Start of Source records

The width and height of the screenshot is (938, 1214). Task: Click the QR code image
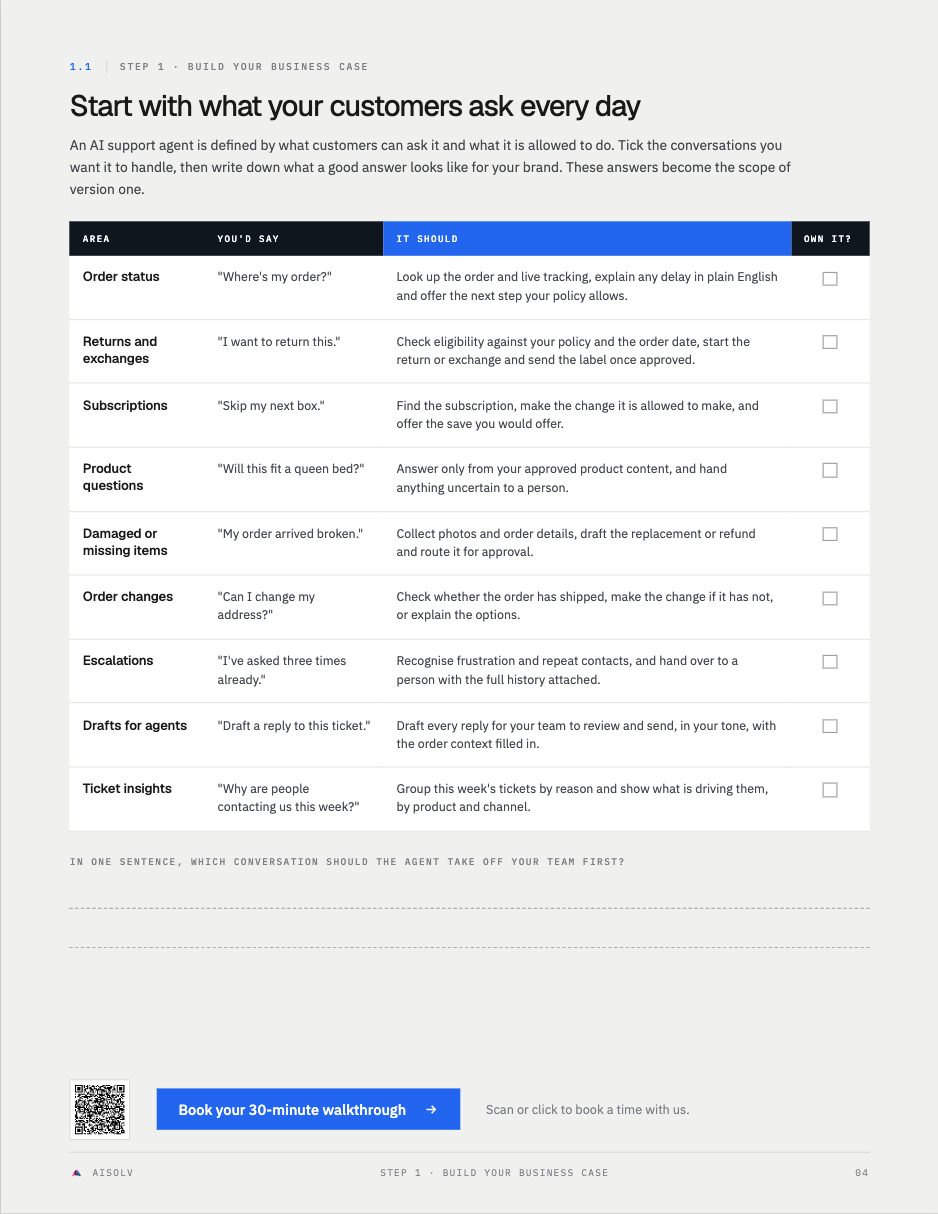click(100, 1109)
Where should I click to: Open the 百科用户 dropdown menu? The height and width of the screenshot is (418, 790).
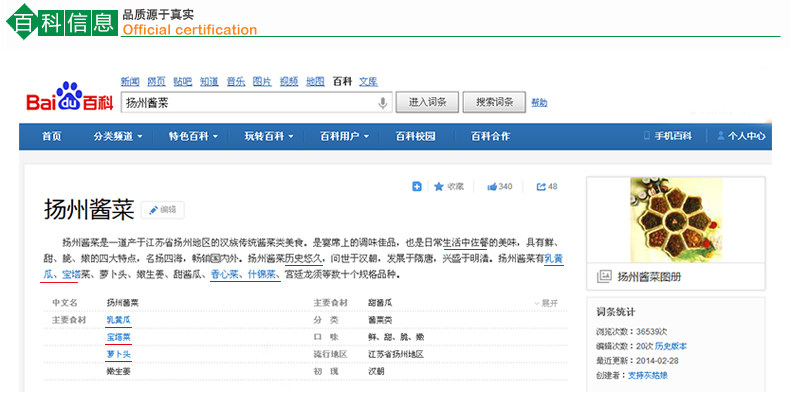click(345, 136)
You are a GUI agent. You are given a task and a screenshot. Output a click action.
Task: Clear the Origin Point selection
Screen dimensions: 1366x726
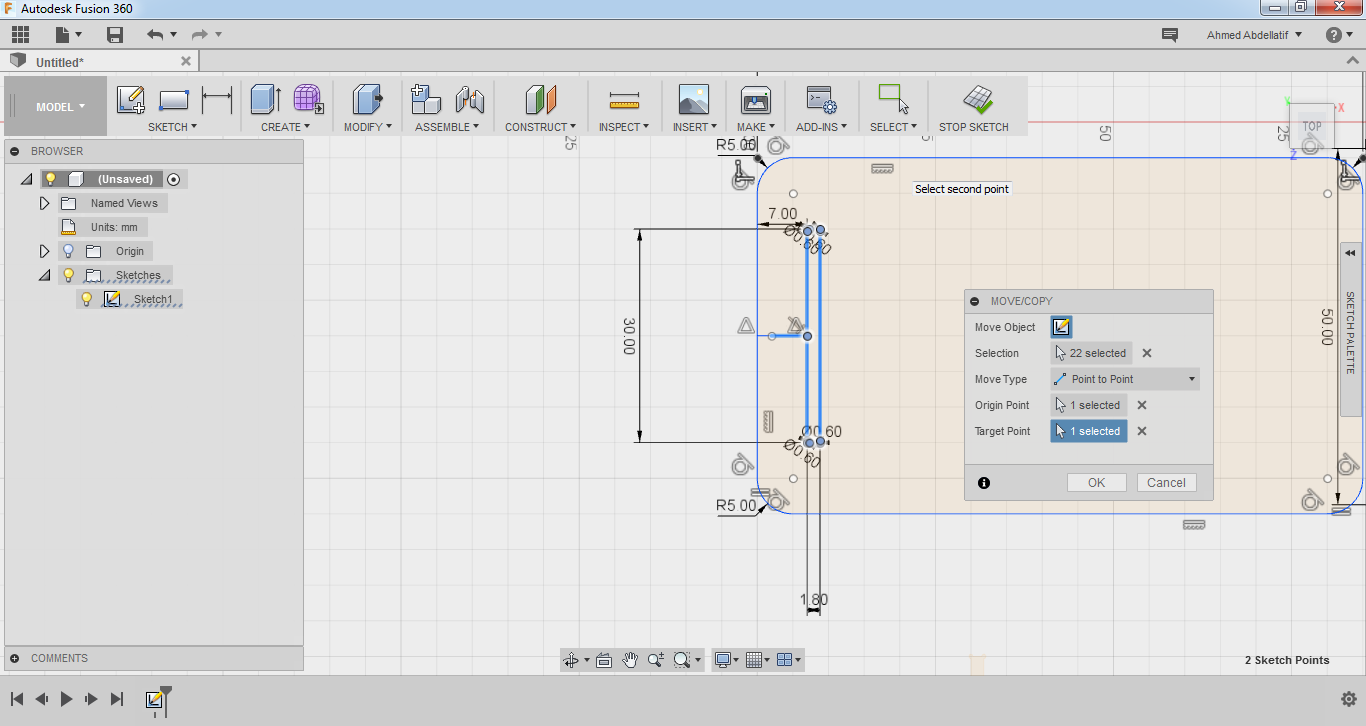(1142, 405)
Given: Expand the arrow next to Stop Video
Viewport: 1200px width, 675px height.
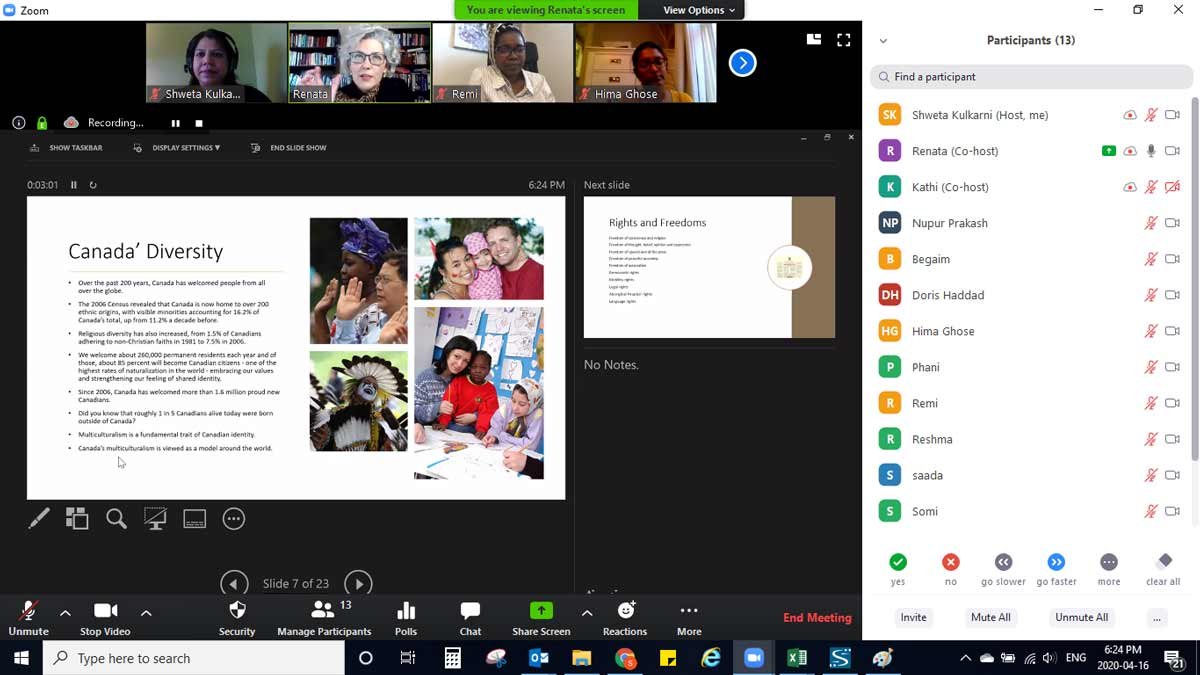Looking at the screenshot, I should (146, 612).
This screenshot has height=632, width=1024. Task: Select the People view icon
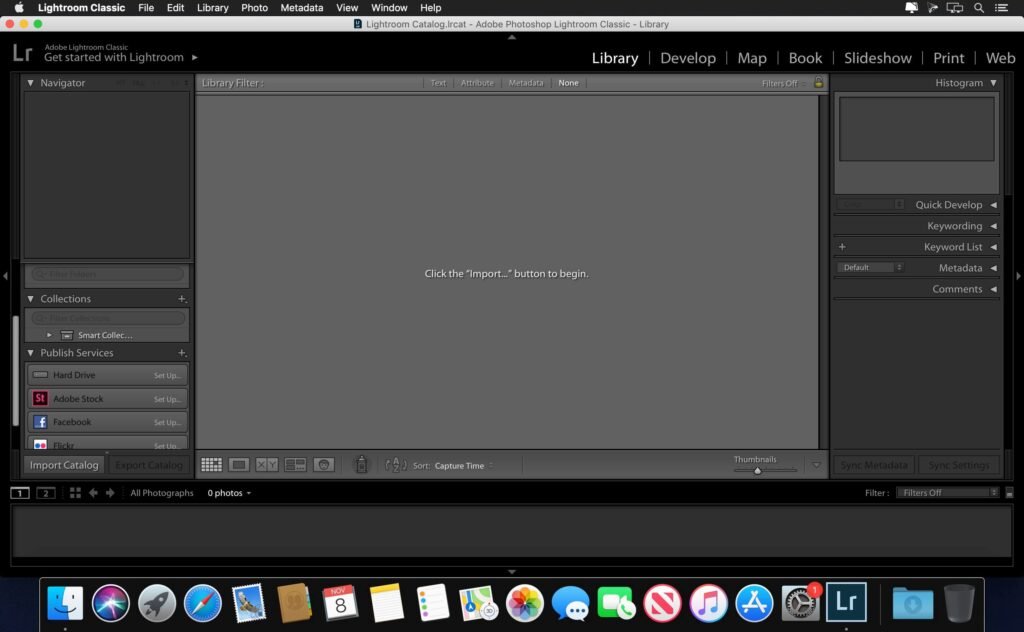(323, 464)
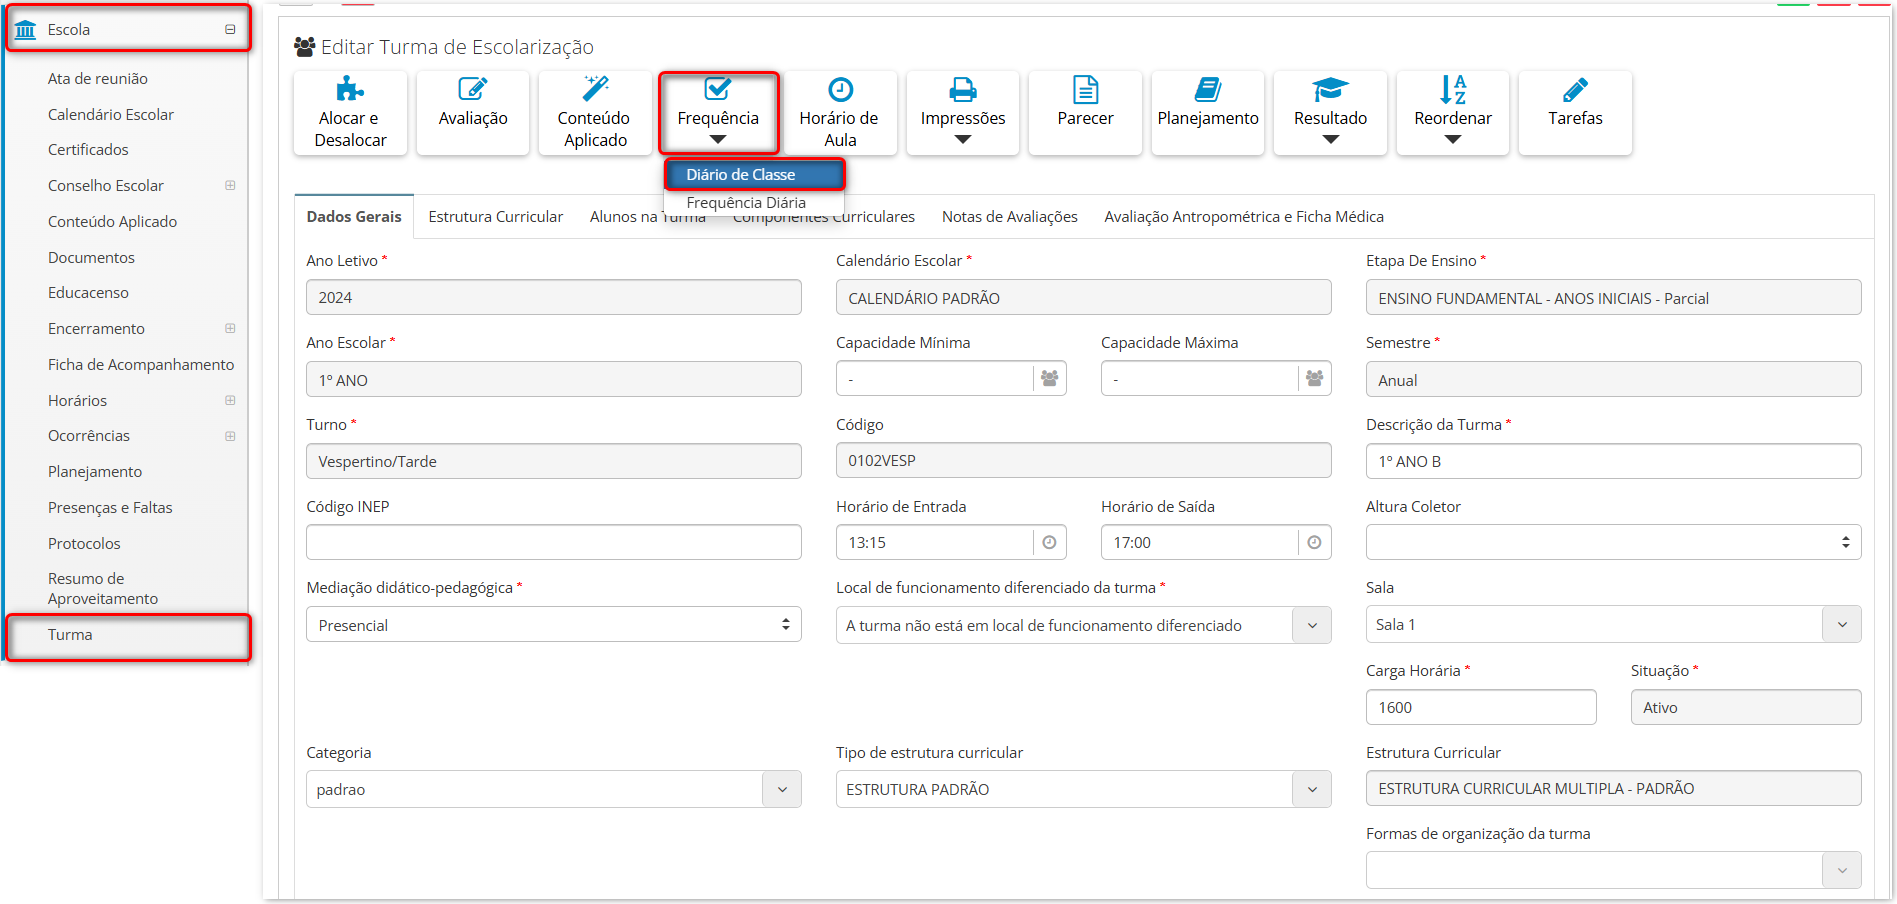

End of Source records

Rewrite all of the rows above, swapping every "width" for "breadth" and keeping everything else the same. Leave the pictures out.

Answer to the exercise
The breadth and height of the screenshot is (938, 1214). Task: Click the QR code image
click(100, 1109)
Where should I click to: Open the 百科用户 dropdown menu? The height and breadth of the screenshot is (418, 790).
click(345, 136)
You are a GUI agent. You are given a task and a screenshot. Output a click action.
Task: Clear the Origin Point selection
Screen dimensions: 1366x726
(1142, 405)
Given: Expand the arrow next to Stop Video
Viewport: 1200px breadth, 675px height.
Looking at the screenshot, I should (146, 612).
This screenshot has height=632, breadth=1024. Task: Select the People view icon
(323, 464)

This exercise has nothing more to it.